Brief by Central Staff

Internet – October 1997 – Colorado Central Magazine

Internet service in Central Colorado has been in a flux lately. The first provider to offer local service, Rocky Mountain Internet, has withdrawn from the area.

RMI, based in Colorado Springs and a strong presence along the Front Range, arrived about two years ago, in the fall of 1995.

It quickly gained hundreds of customers, which meant growing pains as it tried to add lines and had to wait on US West, which meant its customers had to endure busy signals, and then slow connections when they did get on.

But the service here wasn’t completely Rocky Mountain Internet — it was a partnership. RMI maintained the accounting, server computers, and Internet backbone connections in Colorado Springs.

The partner, Ken Swinehart of Alamosa, owned the local connections in Leadville (Buena Vista at first), Alamosa, and Craig, and the income was split between Swinehart and RMI.

For reasons not yet clear to us, RMI and Swinehart parted company. They agreed that Swinehart would start his own Internet service, Amigo.net, with local nodes in Leadville, Alamosa, and Craig, and RMI would transfer those accounts to Amigo and withdraw.

The transfer happened on Sept. 2 — local RMI customers could no longer connect to RMI. Making the connection to Amigo required changing several names and numbers in a customer’s email and browser software, and the material RMI sent out earlier didn’t have certain numbers. Nor was email automatically forwarded, although RMI’s service technicians were quite helpful.

So, rmi.net is now amigo.net hereabouts. But Amigo is not the only Internet service provider in the area. Colorado Supernet, now just Supernet, arrived about a year ago with a Salida note.

More recently, Mountain Computer Wizards moved to Buena Vista from Gunnison, and opened chaffee.net. That’s where we’re getting our primary service now: cozine@chaffee.net

Eventually, we hope to have a web page and our own domain and all that neat stuff. We are somewhat amazed that, barely more than two years ago, there was no local Internet service, and now there are at least three.

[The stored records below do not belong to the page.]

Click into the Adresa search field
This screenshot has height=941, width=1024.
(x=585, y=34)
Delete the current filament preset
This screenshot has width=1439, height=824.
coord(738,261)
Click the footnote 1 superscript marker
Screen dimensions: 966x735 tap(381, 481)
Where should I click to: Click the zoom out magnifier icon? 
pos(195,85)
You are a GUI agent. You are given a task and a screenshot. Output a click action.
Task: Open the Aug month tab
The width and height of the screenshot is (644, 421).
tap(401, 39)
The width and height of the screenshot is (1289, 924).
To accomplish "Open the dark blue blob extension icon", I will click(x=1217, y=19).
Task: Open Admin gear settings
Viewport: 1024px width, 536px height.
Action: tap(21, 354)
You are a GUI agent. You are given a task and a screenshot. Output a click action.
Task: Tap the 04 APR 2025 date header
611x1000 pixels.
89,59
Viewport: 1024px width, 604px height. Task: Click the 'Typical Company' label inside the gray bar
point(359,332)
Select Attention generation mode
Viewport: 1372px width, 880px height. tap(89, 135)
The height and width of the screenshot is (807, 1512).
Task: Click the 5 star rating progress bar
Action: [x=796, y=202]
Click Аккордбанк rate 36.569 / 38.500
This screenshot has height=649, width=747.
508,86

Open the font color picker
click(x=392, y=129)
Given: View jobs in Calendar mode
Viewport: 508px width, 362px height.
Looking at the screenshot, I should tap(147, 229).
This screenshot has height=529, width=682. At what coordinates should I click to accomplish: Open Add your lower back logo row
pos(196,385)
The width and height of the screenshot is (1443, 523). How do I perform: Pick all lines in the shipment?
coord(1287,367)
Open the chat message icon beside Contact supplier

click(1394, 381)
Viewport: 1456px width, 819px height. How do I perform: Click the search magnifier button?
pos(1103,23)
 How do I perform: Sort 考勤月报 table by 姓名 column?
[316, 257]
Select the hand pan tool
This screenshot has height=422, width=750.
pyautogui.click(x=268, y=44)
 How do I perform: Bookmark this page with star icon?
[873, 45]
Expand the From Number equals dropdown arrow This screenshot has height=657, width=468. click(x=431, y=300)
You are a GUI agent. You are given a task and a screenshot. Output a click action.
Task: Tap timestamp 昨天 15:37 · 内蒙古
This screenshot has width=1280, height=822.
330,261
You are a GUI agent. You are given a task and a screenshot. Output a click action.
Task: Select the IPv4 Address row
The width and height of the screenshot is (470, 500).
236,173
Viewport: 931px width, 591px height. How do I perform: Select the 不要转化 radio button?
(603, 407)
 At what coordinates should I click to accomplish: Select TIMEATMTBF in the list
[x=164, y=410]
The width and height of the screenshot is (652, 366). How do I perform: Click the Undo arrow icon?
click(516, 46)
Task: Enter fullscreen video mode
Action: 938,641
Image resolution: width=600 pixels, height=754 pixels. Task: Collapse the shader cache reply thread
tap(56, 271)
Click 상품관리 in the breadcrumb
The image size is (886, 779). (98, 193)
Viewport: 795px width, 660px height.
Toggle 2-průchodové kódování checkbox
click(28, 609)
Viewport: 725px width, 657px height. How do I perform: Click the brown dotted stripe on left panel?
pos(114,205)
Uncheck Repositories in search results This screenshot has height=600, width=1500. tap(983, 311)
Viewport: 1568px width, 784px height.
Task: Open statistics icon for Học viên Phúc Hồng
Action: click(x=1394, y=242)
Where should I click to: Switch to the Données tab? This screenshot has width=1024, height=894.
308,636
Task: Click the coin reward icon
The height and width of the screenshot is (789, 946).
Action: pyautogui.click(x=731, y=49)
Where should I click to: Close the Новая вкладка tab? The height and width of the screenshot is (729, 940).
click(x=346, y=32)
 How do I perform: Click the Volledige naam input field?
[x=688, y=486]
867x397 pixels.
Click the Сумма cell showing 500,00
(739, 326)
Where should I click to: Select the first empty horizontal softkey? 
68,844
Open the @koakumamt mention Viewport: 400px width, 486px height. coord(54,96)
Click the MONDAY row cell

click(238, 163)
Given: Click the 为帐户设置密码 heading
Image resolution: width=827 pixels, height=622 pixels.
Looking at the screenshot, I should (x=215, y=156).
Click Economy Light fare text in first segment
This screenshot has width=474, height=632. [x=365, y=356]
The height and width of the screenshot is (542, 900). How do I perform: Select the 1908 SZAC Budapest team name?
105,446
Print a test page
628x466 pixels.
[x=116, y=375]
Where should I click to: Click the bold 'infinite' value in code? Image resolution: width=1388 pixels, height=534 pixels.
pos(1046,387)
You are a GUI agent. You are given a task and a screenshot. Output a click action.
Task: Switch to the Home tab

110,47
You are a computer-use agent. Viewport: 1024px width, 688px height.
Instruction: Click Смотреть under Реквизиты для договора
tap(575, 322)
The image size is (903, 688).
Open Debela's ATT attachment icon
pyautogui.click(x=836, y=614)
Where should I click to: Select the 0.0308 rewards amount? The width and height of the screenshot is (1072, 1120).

Even if the trains don’t run any more, and even if U.S. 285 gets closed by an occasional rockslide, Central Colorado is connected.

Just which connections, though, depend on boundaries from US West. Buena Vista, Salida, and Leadville are all local calls from each other, so a provider in one spot works for them all.

But Saguache is local from Salida, not Buena Vista or Leadville, so Saguache users could get local service from Supernet, not Amigo or Chaffee.

The same holds in the Howard area, but there they have an option from a new service based in CaƱon City, Royal Internet Services (ris.net), which should also work locally from Westcliffe.